The very best source for creating test data is actual customer data. Nothing mimics real-world data like the real-world data. Unfortunately, your customers may not appreciate their data being used in this way. Worse yet, there may be regulatory considerations. For instance, the health care industry has to comply with HIPAA (Health Insurance Portability and Accountability Act) regulations, which has very strict compliance rules.

Randomizing Records

Let's start by considering the simplest case. You simply want to mask customer data without the necessity of complying with regulations. It is probably sufficient to simply randomize each field that could identify a record to effectively mask the data.

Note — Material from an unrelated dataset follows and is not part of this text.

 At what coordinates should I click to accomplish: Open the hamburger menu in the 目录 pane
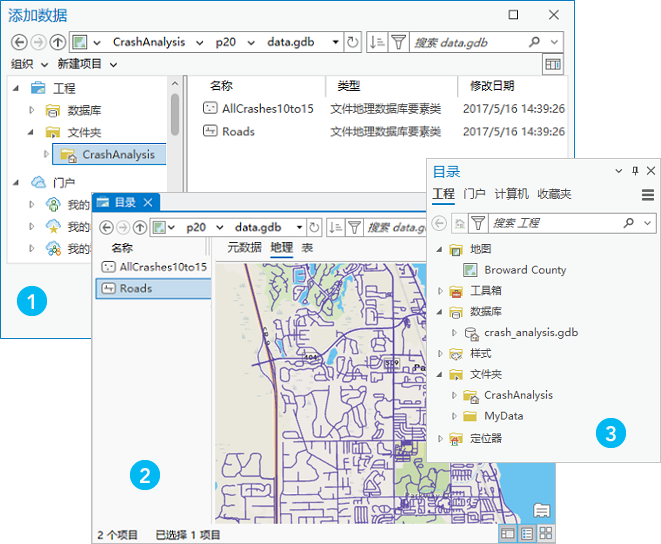click(x=648, y=194)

Tables 1 and 2 show the before and after of a small Customer table that has been randomized.

CustomerID

CustomerNumber

FirstName

LastName

1

A003

Roger

Carlson

2

A045

Sam

Martin

3

A014

Sarah

Sutherland

Table 1: Original Customer table

CustomerID

CustomerNumber

FirstName

LastName

1

A045

Sarah

Carlson

2

A014

Sam

Sutherland

3

A003

Roger

Martin

Table 2: The Customer table after randomization

Of course, with only three records, the randomization is not very random, but the larger the result set, the better the randomization will be. So let's see how to do this.

Overview of the Process

The first thing we'll do is create a temporary table that holds the values we want to randomize. This is best done with a Make Table query (SELECT...INTO). Then we'll start at the top record of the main table and copy random values from the temporary table back into the main table. As each value is copied back in, we'll delete it from the temporary table. Repeat this process for each field and the records will be thoroughly scrambled.

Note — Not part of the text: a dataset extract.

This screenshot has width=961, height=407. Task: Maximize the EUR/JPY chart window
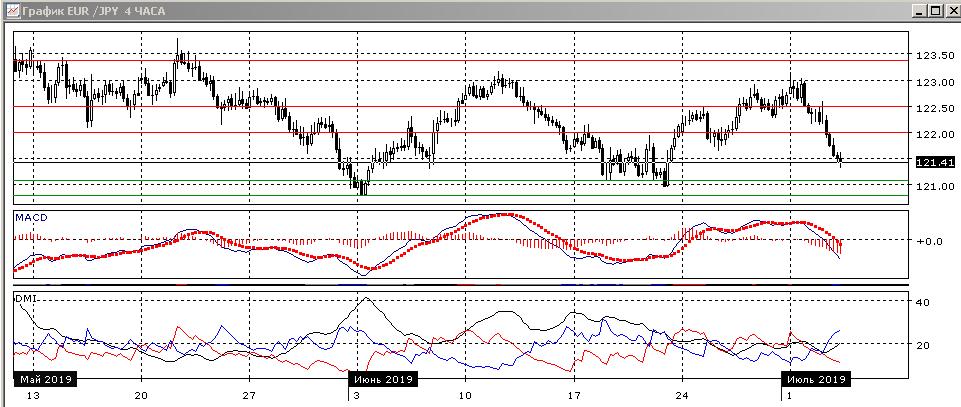coord(934,10)
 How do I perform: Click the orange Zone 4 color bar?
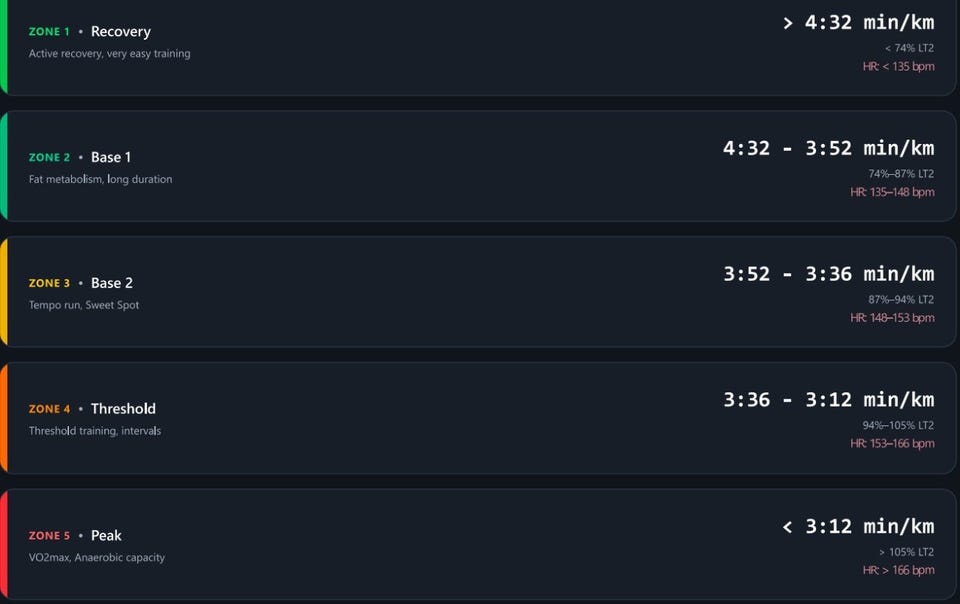(3, 417)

One caveat: This process won't work if the field is a Primary Key or has a Unique Index because it will temporarily cause duplicate records. So, you'll have to manually remove the constraint. Of course it is possible to remove and re-establish constraints programmatically, but that is beyond the scope of this article. Lastly, this code will not work with an Autonumber field under any circumstances.

Creating Temporary Table

The first thing we have to do is create a temporary table, called "tblRandom" to hold the field values. (I could have used an array to do the same thing, but since this is a database project, I prefer to use database objects.) As I said, we can use a SQL statement in the form of a Make Table Query. The following subroutine shows how to do that.

Sub CreateRandomTable(TableName As String, FieldName As String)

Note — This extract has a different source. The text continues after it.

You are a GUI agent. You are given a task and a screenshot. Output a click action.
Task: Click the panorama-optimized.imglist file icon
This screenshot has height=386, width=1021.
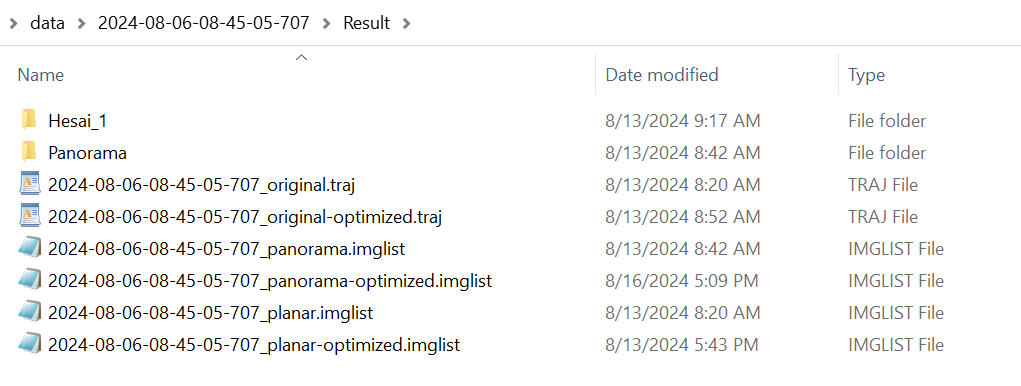click(30, 281)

'*** This routine creates the tblRandom table

' used to hold the values to be randomized

On Error GoTo Err_CreateRandomTable

Dim strSQL As String

'*** create the query based on the passed arguments

strSQL = "SELECT [" & FieldName & "] INTO tblRandom " & _

"FROM [" & TableName & "];"

'*** delete the table if it exists

CurrentDb.TableDefs.Delete "tblRandom"

'*** run SQL make-table query

CurrentDb.Execute strSQL

Exit_CreateRandomTable:

Exit Sub

Err_CreateRandomTable:

'*** if the error is 3265, the table does not exist

If Err.Number = 3265 Then

'*** then skip the Delete command

Resume Next

Else

MsgBox Err.Description

Resume Exit_CreateRandomTable

End If

End Sub

The error trapping code in the function is necessary because if the table "tblRandom" already exists, the Make Table query will fail. But the code traps for that error (3265) and skips the Delete command.

Randomizing Records

Now we are ready to randomize the fields. The following subroutine will do that.

Sub RandomizeTableField _

(TableName As String, _

FieldName As String)

'***This subroutine randomizes the indicated

' field in the selected table.

On Error GoTo Err_RandomizeTableField

Dim db As DAO.Database

Dim rsTarget As DAO.Recordset

Dim rsSource As DAO.Recordset

Dim i As Integer, upperbound As Integer

'*** used with the RND() function to return

' a random number

Randomize

'*** open the database

Set db = CurrentDb

'*** open the source table (tblRandom)

Set rsSource = db.OpenRecordset("tblRandom", dbOpenTable)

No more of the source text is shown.